(Dataset items)
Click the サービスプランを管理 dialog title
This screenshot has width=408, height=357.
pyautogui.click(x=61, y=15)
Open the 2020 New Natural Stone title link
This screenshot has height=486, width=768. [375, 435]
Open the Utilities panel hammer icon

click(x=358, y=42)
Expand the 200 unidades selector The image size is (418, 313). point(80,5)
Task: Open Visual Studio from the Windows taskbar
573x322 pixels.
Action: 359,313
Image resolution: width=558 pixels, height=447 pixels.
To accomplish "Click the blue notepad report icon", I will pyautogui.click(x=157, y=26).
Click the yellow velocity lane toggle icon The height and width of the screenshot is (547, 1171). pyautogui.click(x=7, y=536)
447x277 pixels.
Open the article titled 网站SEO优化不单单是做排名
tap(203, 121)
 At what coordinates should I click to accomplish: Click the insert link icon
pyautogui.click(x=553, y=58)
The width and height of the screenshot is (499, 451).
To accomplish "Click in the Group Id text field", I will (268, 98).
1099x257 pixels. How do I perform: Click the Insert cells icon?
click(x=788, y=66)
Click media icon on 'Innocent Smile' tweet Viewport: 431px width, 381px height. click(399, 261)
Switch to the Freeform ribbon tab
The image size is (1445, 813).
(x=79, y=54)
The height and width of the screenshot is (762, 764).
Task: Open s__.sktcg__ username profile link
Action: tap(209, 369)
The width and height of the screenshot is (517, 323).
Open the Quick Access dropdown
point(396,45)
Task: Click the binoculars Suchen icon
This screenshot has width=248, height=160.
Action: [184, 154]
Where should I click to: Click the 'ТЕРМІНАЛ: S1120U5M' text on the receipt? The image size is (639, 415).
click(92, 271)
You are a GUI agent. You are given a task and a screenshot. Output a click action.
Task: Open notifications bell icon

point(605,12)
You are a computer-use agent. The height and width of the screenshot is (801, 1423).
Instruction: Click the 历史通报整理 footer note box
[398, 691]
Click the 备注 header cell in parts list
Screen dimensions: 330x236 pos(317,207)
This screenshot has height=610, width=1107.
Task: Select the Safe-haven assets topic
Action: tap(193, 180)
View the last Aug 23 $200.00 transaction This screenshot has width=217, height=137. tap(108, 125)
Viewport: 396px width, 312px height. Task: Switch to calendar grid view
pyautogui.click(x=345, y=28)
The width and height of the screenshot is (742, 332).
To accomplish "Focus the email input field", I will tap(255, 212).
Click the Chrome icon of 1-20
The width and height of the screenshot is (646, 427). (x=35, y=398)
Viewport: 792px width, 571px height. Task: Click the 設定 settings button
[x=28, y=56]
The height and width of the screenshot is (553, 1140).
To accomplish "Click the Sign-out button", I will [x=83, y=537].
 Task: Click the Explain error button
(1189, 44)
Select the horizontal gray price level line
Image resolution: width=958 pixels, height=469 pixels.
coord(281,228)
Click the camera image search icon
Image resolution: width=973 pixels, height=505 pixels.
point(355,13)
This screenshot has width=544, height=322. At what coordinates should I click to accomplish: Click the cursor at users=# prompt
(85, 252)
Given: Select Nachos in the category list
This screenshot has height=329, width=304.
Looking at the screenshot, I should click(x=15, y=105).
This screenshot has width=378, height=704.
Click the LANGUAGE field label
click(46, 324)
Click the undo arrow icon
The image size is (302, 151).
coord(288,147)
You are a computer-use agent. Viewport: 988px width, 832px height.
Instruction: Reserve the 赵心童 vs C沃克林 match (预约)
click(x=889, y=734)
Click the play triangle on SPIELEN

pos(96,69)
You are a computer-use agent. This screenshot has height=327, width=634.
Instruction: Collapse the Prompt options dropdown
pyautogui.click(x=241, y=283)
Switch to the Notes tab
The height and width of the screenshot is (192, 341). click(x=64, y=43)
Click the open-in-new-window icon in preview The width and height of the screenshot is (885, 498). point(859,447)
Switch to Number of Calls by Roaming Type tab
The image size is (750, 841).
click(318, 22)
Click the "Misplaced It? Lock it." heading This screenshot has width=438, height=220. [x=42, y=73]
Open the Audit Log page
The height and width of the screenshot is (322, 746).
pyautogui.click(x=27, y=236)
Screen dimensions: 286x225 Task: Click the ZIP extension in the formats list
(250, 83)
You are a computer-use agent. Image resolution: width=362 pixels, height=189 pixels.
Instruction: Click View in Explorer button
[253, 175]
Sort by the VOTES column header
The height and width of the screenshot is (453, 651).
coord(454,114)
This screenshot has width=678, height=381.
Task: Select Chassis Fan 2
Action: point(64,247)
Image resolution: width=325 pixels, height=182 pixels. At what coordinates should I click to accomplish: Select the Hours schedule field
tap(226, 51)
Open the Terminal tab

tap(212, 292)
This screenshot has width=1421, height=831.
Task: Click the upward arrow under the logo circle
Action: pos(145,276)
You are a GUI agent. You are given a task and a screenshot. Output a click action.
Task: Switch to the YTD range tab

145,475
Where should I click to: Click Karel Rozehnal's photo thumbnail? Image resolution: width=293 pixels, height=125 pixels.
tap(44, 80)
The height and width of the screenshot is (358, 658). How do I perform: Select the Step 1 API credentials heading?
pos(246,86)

Exercise prompt:
Please give the entries above again in full, exactly as written.

Result for this task:
Click the サービスプランを管理 dialog title
This screenshot has width=408, height=357.
pyautogui.click(x=61, y=15)
Open the 2020 New Natural Stone title link
This screenshot has height=486, width=768. [375, 435]
Open the Utilities panel hammer icon

click(x=358, y=42)
Expand the 200 unidades selector The image size is (418, 313). point(80,5)
Task: Open Visual Studio from the Windows taskbar
573x322 pixels.
Action: 359,313
Image resolution: width=558 pixels, height=447 pixels.
To accomplish "Click the blue notepad report icon", I will pyautogui.click(x=157, y=26).
Click the yellow velocity lane toggle icon The height and width of the screenshot is (547, 1171). pyautogui.click(x=7, y=536)
447x277 pixels.
Open the article titled 网站SEO优化不单单是做排名
tap(203, 121)
 At what coordinates should I click to accomplish: Click the insert link icon
pyautogui.click(x=553, y=58)
The width and height of the screenshot is (499, 451).
To accomplish "Click in the Group Id text field", I will (268, 98).
1099x257 pixels. How do I perform: Click the Insert cells icon?
click(x=788, y=66)
Click media icon on 'Innocent Smile' tweet Viewport: 431px width, 381px height. click(399, 261)
Switch to the Freeform ribbon tab
The image size is (1445, 813).
(x=79, y=54)
The height and width of the screenshot is (762, 764).
Task: Open s__.sktcg__ username profile link
Action: tap(209, 369)
The width and height of the screenshot is (517, 323).
Open the Quick Access dropdown
point(396,45)
Task: Click the binoculars Suchen icon
This screenshot has width=248, height=160.
Action: [184, 154]
Where should I click to: Click the 'ТЕРМІНАЛ: S1120U5M' text on the receipt? The image size is (639, 415).
click(92, 271)
You are a GUI agent. You are given a task and a screenshot. Output a click action.
Task: Open notifications bell icon

point(605,12)
You are a computer-use agent. The height and width of the screenshot is (801, 1423).
Instruction: Click the 历史通报整理 footer note box
[398, 691]
Click the 备注 header cell in parts list
Screen dimensions: 330x236 pos(317,207)
This screenshot has height=610, width=1107.
Task: Select the Safe-haven assets topic
Action: tap(193, 180)
View the last Aug 23 $200.00 transaction This screenshot has width=217, height=137. tap(108, 125)
Viewport: 396px width, 312px height. Task: Switch to calendar grid view
pyautogui.click(x=345, y=28)
The width and height of the screenshot is (742, 332).
To accomplish "Focus the email input field", I will tap(255, 212).
Click the Chrome icon of 1-20
The width and height of the screenshot is (646, 427). (x=35, y=398)
Viewport: 792px width, 571px height. Task: Click the 設定 settings button
[x=28, y=56]
The height and width of the screenshot is (553, 1140).
To accomplish "Click the Sign-out button", I will [x=83, y=537].
 Task: Click the Explain error button
(1189, 44)
Select the horizontal gray price level line
Image resolution: width=958 pixels, height=469 pixels.
coord(281,228)
Click the camera image search icon
Image resolution: width=973 pixels, height=505 pixels.
point(355,13)
This screenshot has width=544, height=322. At what coordinates should I click to accomplish: Click the cursor at users=# prompt
(85, 252)
Given: Select Nachos in the category list
This screenshot has height=329, width=304.
Looking at the screenshot, I should click(x=15, y=105).
This screenshot has width=378, height=704.
Click the LANGUAGE field label
click(46, 324)
Click the undo arrow icon
The image size is (302, 151).
coord(288,147)
You are a computer-use agent. Viewport: 988px width, 832px height.
Instruction: Reserve the 赵心童 vs C沃克林 match (预约)
click(x=889, y=734)
Click the play triangle on SPIELEN

pos(96,69)
You are a computer-use agent. This screenshot has height=327, width=634.
Instruction: Collapse the Prompt options dropdown
pyautogui.click(x=241, y=283)
Switch to the Notes tab
The height and width of the screenshot is (192, 341). click(x=64, y=43)
Click the open-in-new-window icon in preview The width and height of the screenshot is (885, 498). point(859,447)
Switch to Number of Calls by Roaming Type tab
The image size is (750, 841).
click(318, 22)
Click the "Misplaced It? Lock it." heading This screenshot has width=438, height=220. [x=42, y=73]
Open the Audit Log page
The height and width of the screenshot is (322, 746).
pyautogui.click(x=27, y=236)
Screen dimensions: 286x225 Task: Click the ZIP extension in the formats list
(250, 83)
You are a computer-use agent. Image resolution: width=362 pixels, height=189 pixels.
Instruction: Click View in Explorer button
[253, 175]
Sort by the VOTES column header
The height and width of the screenshot is (453, 651).
coord(454,114)
This screenshot has width=678, height=381.
Task: Select Chassis Fan 2
Action: point(64,247)
Image resolution: width=325 pixels, height=182 pixels. At what coordinates should I click to accomplish: Select the Hours schedule field
tap(226, 51)
Open the Terminal tab

tap(212, 292)
This screenshot has width=1421, height=831.
Task: Click the upward arrow under the logo circle
Action: pos(145,276)
You are a GUI agent. You are given a task and a screenshot. Output a click action.
Task: Switch to the YTD range tab

145,475
Where should I click to: Click Karel Rozehnal's photo thumbnail? Image resolution: width=293 pixels, height=125 pixels.
tap(44, 80)
The height and width of the screenshot is (358, 658). How do I perform: Select the Step 1 API credentials heading?
pos(246,86)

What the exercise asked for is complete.